Trudeau thanked the crowd for coming out. “I know very well that everyone has plenty of choices for the various activities they could undertake on a Tuesday night in the month of October,” he said. This may have flattered the selection of fun activities in Gatineau on a Tuesday.
“You chose to come participate in a democratic event,” Trudeau continued. This was an instinct he could only applaud: “We know very well these days that it’s not always very motivating to get involved in politics. To raise your hand and say, ‘No, no, no, I want to participate in our democracy in an active and involved way. To take part in the conversations we’re having as a country in these difficult moments.’”
Trudeau contrasted this positive spirit with what certain other people, so far unnamed, like to do. “It’s very easy to point our finger at politicians, to complain about inflation or the pandemic or interest rates or labour shortages or housing or all these issues. It’s very easy, and many people decide to turn toward anger, anxiety, fear or division. Because it really pays over the short term, in politics, to rely on fear and division. But it’s so much more important to have a responsible, sensible approach, anchored in shared values. To try to bring us together rather than to divide us in an attempt to win a few points in the polls.”
One sensed an emerging central theme of contrast. “Your choice to come tonight to this Liberal event is enormously touching to me,” Trudeau said. “Because for eight years now, we’ve tried to be a government that stayed rooted in real things. In facts. In shared values. We bring people together rather than divide them for strategic reasons.”
Not only does his government, in his telling, think like good people, it does things good people will like.

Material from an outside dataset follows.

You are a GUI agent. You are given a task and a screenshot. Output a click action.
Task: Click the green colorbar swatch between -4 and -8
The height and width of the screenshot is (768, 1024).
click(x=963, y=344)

“We manage to deliver for people. Even in extremely difficult moments like the ones we’re living through. People are struggling, because of the global context, extremely complex geopolitics that have a direct impact on pocketbooks, on groceries and rent. We have an important role to play as a government, to respond to today’s needs. That’s why we’ve made investments to help people pay their bills, to increase competition among the big grocers. We’re there to provide more daycare spaces. We’re there to help with dental care. We’re there to help with the Canada Child Benefit, which has lifted half a million children out of poverty in recent years. We’re there to create economic growth even as we fight against climate change.”

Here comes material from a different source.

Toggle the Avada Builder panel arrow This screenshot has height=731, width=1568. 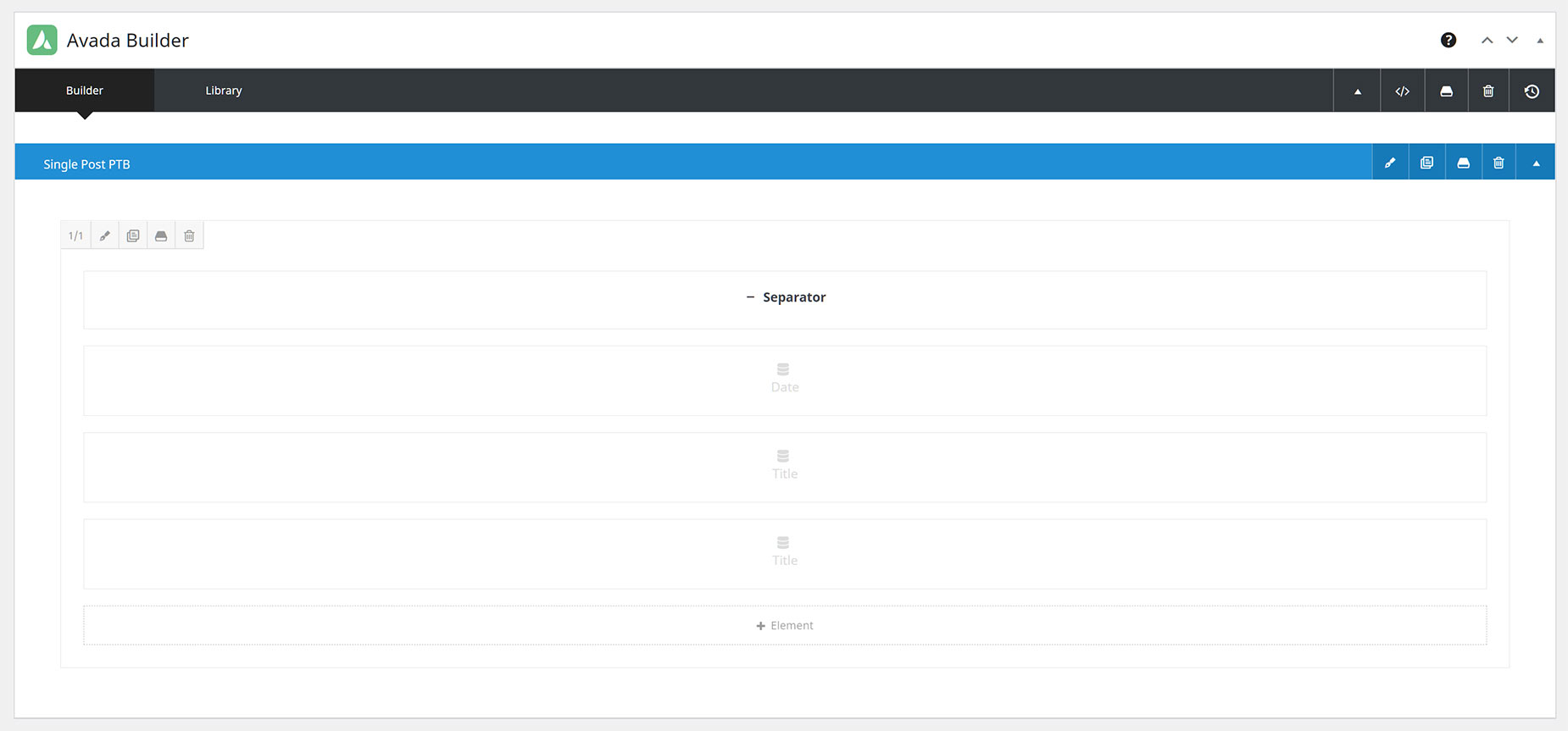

His audience for the night being mostly Quebecers and, as far as I could tell, mostly in business, the Liberal leader refined his course of general flattery to one of specific business-oriented flattery.
“I’m very proud of what we’ve been able to deliver in Quebec: Northvolt, Rio Tinto, REM… These are investments that show how much — here in Quebec where we’ve always understood that environmental protection and economic growth go together — everyone can make progress together.”
This was a pretty upbeat message, as partisan messages often are — we have the right ideas and the right results, and the other team is trying to wreck it all — but here again, as when he lamented how “not very motivating” the political life can be, Trudeau introduced a distinctly mournful note.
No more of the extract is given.